Le Spe’ dévale les pentes goulument, se jette d’un virage à l’autre et en ressort comme une balle, ou presque. En pompant, on peut même s’abstenir de coups de pédales entre les tournants tant le Chisel roule tout seul. Dans les descentes, le vélo paraît léger entre les jambes et du coup, on saute littéralement d’une trajectoire à l’autre, profitant de la stabilité de l’avant mais avec la vivacité de l’arrière. Ici l’agilité n’est pas de façade, elle se vit sur le terrain. Une fois bien plaqué dans la courbe rapide, impossible de l’en déloger. On se sent en confiance. Plusieurs raisons à ça. La première, la boîte de pédalier qui est basse, véritable signature de l’Américain, et qui permet d’abaisser le centre de gravité. La seconde, la fourche. Ok, l’hydraulique de la cartouche est loin d’être de haut vol, et la fourche tend à s’enfoncer dans son débattement à la moindre sollicitation du terrain ou sur des gros freinages, mais question rigidité, elle est loin de faire semblant.
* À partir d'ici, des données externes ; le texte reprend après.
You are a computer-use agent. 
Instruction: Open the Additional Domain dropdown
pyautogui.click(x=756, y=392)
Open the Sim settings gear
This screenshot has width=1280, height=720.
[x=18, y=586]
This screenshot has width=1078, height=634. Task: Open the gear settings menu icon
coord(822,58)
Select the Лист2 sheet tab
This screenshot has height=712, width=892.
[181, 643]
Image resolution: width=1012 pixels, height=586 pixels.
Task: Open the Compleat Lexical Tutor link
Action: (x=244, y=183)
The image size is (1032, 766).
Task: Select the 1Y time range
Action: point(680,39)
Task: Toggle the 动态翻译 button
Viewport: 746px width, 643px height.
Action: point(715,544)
Malgré ses plongeurs au diamètre d’un autre temps, l’apport du moyeu Boost associé à de larges contacts avec les pattes de la fourche font vraiment miracle. Enfin, reste le train roulant. Pour le coup, la souplesse de roues associée au profil des pneus Fast Trak permet au vélo d’avoir une tenue de route qui lit le terrain. Pas de coup de raquette, juste au pire, une glisse progressive. Dans ces conditions, on n’a pas besoin de se battre à son guidon, mais plutôt d’avoir la banane. Et dans les virolos lents ? On place facilement la roue avant et le boîtier bas n’est pas forcément un handicap. Certes il faut l’inscrire avec autorité dans la courbe, mais passé un point la direction devient plus souple et il faut même veiller à ne pas trop se diriger dans le centre du virage. L’arrière ? Il tourne tout seul, suivant comme un fidèle compagnon les injonctions du pilote.

Le Spe’ dévale les pentes goulûment, se jette d’un virage à l’autre et en ressort comme une balle, ou presque.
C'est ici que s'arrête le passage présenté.